I could not actually see Valentina's face from my easel position. I tend to choose backlighting and the light was more important to me than the pose, although
obviously not so important that I later decided to include some face. So, during the pose, I would walk behind the artist drawing next to me to have some sort of reference from reality, and then
try to change the perspective I saw in the model to match the figure I was working on.
We arrive at "realism" through abstraction. So, when I designed the shadow shape, I began to see it as a wave. One of the things I wanted to learn when
I went to Italia was how to place a figure in an environment. The wave shape suggested a water theme. When in Italy, Venice is an obvious connection with water.
My favorite memory of Venice was when it rained there in the summer, sending tourists and pigeons away. The light in the dusk was soft.
It was romantic. An idea began to form in my brain. In truth, the model was resting her right arm on a slanted easel. I changed this to a
vertical support for stability and as a contrast to the figure's curves. It was when I added the stripes so often seen in Venice that the
snickers and outright laughter of others began.
I included several close-up images of the drawing so that you may see some of the subtleties in tone that have been drawn (there is no white on this drawing -- the lightest light is the color of the paper).
I also wanted to share with you the texture of this Umbria paper, bought in Florence, Italy, where this drawing was created.
One of the many composition ideas I tried in Photoshop.
Frustrated a bit, I asked Angel Academy art instructor Jered Woznicki for his opinion. At first he refrained with the excuse that he did not want to be rude. But I told him that
I respect his opinion and I am tough enough to handle the delivery if I can get the information I need. He is a good teacher and thoughtful. The next day I asked him again and that time he
asked me what my response would be to a drawing of a man holding a shovel. So, I learned that day that one item does not a story make.
I am not sure what he would have done if given my drawing and asked to do something himself to improve it.

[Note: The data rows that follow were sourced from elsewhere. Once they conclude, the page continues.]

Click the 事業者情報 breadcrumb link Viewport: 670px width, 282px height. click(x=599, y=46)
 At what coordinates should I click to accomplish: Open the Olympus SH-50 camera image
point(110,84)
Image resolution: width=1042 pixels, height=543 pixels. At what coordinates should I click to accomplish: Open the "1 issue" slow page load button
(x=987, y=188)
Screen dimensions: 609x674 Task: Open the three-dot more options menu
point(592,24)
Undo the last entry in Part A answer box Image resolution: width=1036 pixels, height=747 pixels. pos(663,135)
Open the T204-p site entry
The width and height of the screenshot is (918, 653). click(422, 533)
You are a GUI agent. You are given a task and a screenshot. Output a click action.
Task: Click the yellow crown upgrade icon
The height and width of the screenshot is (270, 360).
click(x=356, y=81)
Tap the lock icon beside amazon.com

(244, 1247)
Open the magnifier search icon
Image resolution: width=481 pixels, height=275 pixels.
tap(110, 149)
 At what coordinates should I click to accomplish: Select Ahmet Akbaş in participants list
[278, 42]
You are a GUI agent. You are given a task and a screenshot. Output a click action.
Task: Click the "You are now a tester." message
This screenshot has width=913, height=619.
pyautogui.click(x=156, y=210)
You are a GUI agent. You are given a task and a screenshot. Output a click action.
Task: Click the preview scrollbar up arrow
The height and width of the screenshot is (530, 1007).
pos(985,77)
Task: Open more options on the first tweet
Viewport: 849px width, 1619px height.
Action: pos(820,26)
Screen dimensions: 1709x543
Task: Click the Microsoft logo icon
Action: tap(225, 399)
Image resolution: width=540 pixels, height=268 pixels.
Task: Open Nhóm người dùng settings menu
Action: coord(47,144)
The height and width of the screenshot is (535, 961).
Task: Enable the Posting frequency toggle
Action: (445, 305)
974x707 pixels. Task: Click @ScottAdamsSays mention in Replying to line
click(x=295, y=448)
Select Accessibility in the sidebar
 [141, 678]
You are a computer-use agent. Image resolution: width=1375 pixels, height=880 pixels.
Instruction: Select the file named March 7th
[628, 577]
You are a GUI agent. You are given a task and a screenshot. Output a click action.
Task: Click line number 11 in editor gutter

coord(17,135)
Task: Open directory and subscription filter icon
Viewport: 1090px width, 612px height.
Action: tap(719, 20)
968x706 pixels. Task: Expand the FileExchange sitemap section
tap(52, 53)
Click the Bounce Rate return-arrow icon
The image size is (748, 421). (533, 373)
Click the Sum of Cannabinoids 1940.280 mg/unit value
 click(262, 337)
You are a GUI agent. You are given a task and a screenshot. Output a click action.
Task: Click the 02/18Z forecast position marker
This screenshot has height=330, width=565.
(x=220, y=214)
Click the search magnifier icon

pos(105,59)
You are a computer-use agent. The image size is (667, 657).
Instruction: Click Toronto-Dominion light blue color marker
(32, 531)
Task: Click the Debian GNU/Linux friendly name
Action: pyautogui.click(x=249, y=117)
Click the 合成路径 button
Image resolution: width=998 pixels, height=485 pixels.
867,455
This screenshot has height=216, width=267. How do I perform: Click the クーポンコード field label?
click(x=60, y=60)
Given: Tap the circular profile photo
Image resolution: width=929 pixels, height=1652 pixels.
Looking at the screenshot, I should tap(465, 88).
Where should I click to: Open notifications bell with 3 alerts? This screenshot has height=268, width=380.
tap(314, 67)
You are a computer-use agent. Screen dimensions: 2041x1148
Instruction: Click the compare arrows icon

But I took his observation to mean that I needed to add more elements to
remove the mystery of the lone candy cane, barber shop pole, or other associations being made about "The Pole" as it became known among the laughing.
The image to the left is one of the "sketches" I did in Photoshop. I did not want to experiment with my composition ideas on the actual paper because
Umbria strikes me as a fragile paper, although lovely. Also, I love the drawing of Valentina and did not want to ruin the entire drawing with too much erasing while I was
exploring options in composition. I could have done this with collage as well.
Nothing I tried really looked good to me, but with each attempt, I was able to clarify my thoughts or at least eliminate certain shapes in various sizes in places.
What I finally honed in on was a spiral composition. I do not know if anyone else will see it, but if you start in the lower left corner and allow your eye to follow the line of the gondolas
over to and up the church dome on the right, you have a good start. Then from the top of the church, seek out the light on the right hand, then the face. Allow your eyes to fall along the line of light
along the left arm, bending in towards the hand and ending in the center of the drawing. Do you see it?
In this last image, I fell in love all over again with charcoal. Generally as I am applying the material to the paper, I am actually exploring the looks of various methods of application.
And I loved this dripping look, a lot like watercolor. For a while I wanted to leave it there, but on further inspection, I decided that I needed a more misty look that did not detract from
the real subject of the drawing.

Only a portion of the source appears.